Paraformer is a high-performance Chinese speech recognition model using non-autoregressive architecture to achieve 18-75x real-time transcription speeds on Apple Silicon.
Features
- 18x+ real-time transcription on Apple Silicon
- Pure Rust - No Python dependencies at runtime
- Non-autoregressive - Predicts all tokens in parallel for maximum speed
- GPU accelerated - Metal GPU via MLX framework
- Production-ready - Proven in FunASR framework with millions of deployments
Architecture
Paraformer uses a unique non-autoregressive architecture that predicts all output tokens in parallel:
Audio (16kHz)
↓
[Mel Frontend] - 80 bins, 25ms window, 10ms hop, LFR 7/6
↓
[SAN-M Encoder] - 50 layers, 512 hidden, 4 heads
↓
[CIF Predictor] - Continuous Integrate-and-Fire
↓
[Bidirectional Decoder] - 16 layers, 512 hidden, 4 heads
↓
Tokens [8404 vocabulary]
Key components
Mel Frontend
- 80 mel filterbanks
- 25ms window, 10ms hop
- Low Frame Rate (LFR) 7/6 downsampling
SAN-M Encoder
- 50 Transformer layers
- 512 hidden dimensions
- 4 attention heads
- Self-attention with memory
CIF Predictor
- Continuous Integrate-and-Fire mechanism
- Dynamic length prediction
- Acoustic-linguistic alignment
Bidirectional Decoder
- 16 Transformer layers
- 512 hidden dimensions
- 4 attention heads
- Parallel token prediction
Benchmarks on Apple M3 Max (48GB):
| Audio duration | Inference time | RTF | Speed |
|---|
| 3s | 50ms | 0.017 | 59x real-time |
| 10s | 150ms | 0.015 | 67x real-time |
| 30s | 400ms | 0.013 | 75x real-time |
RTF = Real-Time Factor (lower is better).
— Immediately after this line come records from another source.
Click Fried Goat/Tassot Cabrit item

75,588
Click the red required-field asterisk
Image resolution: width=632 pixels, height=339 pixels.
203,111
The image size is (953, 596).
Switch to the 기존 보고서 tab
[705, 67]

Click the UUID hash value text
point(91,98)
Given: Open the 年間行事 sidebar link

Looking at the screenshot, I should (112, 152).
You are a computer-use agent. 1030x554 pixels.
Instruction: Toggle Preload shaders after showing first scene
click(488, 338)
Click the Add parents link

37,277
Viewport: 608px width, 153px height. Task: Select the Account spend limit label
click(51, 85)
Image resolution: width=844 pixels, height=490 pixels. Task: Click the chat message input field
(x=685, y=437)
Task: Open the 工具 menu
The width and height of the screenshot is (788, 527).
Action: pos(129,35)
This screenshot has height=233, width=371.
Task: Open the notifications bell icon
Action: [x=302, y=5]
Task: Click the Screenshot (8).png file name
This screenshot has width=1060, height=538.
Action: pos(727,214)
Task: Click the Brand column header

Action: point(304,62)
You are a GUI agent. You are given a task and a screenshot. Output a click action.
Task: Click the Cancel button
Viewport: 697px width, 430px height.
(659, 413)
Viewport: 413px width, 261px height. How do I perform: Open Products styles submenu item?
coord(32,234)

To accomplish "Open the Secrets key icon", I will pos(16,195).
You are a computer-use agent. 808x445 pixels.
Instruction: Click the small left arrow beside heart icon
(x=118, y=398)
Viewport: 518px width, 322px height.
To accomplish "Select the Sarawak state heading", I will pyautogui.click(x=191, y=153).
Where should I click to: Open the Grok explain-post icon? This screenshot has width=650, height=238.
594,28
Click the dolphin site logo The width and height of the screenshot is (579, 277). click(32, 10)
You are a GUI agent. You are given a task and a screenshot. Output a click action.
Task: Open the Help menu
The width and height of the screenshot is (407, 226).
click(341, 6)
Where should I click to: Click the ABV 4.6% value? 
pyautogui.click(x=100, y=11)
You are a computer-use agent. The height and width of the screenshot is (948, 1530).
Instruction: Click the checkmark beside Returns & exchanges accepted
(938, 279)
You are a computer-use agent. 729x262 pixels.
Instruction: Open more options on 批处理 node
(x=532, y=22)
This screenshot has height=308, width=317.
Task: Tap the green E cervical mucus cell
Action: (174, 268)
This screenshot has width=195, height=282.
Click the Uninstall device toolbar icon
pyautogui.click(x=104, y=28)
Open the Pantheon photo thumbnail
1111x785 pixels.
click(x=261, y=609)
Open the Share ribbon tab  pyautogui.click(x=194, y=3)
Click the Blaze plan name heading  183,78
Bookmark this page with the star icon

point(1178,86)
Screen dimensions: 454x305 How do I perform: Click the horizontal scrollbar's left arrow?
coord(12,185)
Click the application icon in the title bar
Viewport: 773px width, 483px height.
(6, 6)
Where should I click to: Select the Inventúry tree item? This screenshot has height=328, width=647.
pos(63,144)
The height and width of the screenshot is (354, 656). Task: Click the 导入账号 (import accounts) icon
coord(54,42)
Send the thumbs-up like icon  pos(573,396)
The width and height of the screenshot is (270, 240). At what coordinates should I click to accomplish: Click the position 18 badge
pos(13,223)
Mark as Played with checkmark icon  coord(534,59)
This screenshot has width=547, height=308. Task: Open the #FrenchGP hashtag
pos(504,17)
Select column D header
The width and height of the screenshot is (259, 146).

Speed varies with audio characteristics.
Model download and conversion
The original FunASR model uses PyTorch format. You must convert it to MLX-compatible safetensors format before use.
Download original model
Download the Paraformer-large model from ModelScope:git lfs install
git clone https://modelscope.cn/models/damo/speech_seaco_paraformer_large_asr_nat-zh-cn-16k-common-vocab8404-pytorch.git ./paraformer-src
Convert to MLX format
The converter is pure Rust - no Python or libtorch required:cargo run --release --features convert --example convert_model -- \
./paraformer-src \
./models/paraformer
This will:
- Load the PyTorch model using candle-core
- Convert 956 tensors to MLX-compatible format
- Save as safetensors (smaller and faster to load)
- Copy auxiliary files (am.mvn, tokens.txt)
Verify model directory
Check that all required files are present:ls models/paraformer/
# Output:
# paraformer.safetensors # Model weights (converted)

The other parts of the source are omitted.